- **Task instructions**
Find every line below that contains the word "icon" and copy it out.

- **Dataset entries**
╭──

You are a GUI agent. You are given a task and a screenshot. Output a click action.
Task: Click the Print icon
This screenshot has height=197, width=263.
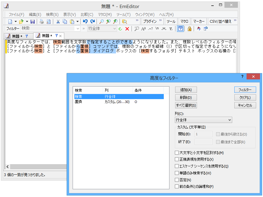pos(41,21)
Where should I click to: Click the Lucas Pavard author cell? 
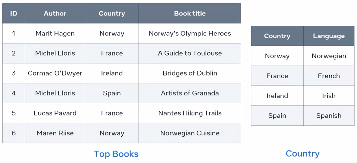(x=55, y=113)
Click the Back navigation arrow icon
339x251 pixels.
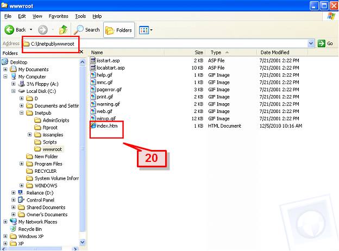click(x=9, y=30)
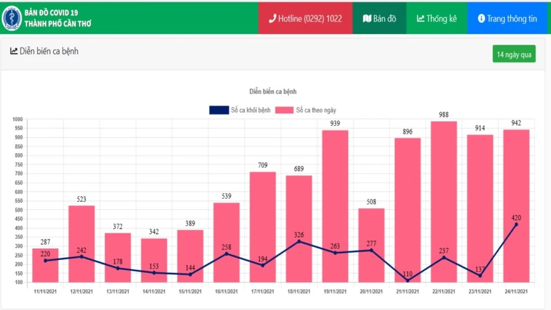Click the pink legend color box

point(284,110)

╰──

- **Task response**
Task: Click the Print icon
Click the Back navigation arrow icon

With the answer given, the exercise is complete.